Over 29M Secrets Leaked on GitHub in 2025

Security researchers have identified more than 29 million secrets — including hardcoded credentials, API keys and tokens — exposed in public GitHub repositories during 2025. The analysis suggests automated developer tools and AI-assisted commit suggestions are often making the situation worse by introducing or failing to detect sensitive data.

Leaks ranged from plain-text passwords and cloud keys to configuration files that should never have been pushed to public repos. In many cases, commits that contained these secrets came from automated or semi-automated sources: CI/CD scripts, bot accounts, and patches suggested by AI code assistants. Instead of catching mistakes, some of these tools appear to generate or reintroduce sensitive strings as part of suggested changes.

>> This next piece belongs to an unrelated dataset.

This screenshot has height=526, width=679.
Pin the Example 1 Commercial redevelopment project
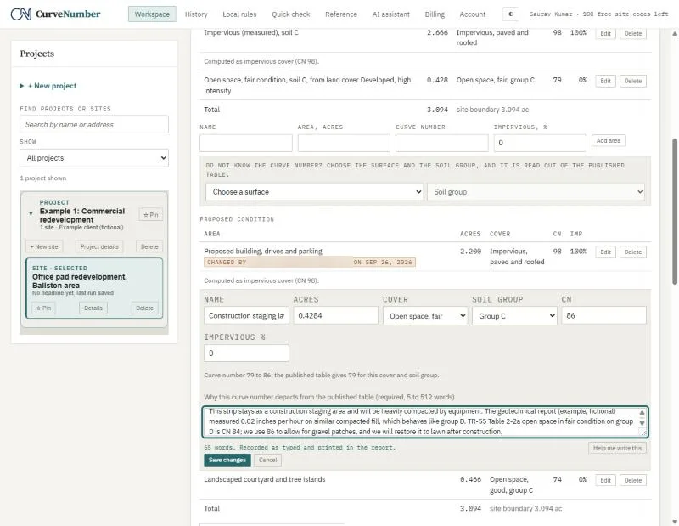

Researchers warn that the availability of such secrets increases the attack surface for opportunistic and targeted attacks. Misconfigured or leaked credentials can give attackers access to cloud resources, databases and third-party services, potentially leading to data breaches, unauthorized infrastructure use and financial exposure.

Developers and teams are being advised to take practical steps: use secret management solutions, rotate exposed keys immediately, enable repository secret scanning, and adopt pre-commit hooks or CI checks that block accidental commits. Organizations should also limit token scopes and enforce least-privilege policies to reduce impact when a secret slips into a repo.

Toolmakers are being urged to improve AI code assistants and automated commit systems to better recognize and avoid handling secrets. Suggestions include integrating secret-detection models into the generation pipeline and warning users when proposed code touches files or patterns commonly associated with credentials.

It’s a reminder that automation and AI can speed development, but they also demand careful guardrails. Treating these systems as partners that need oversight — rather than flawless substitutes for human review — may help shrink the number of secrets escaping into public view.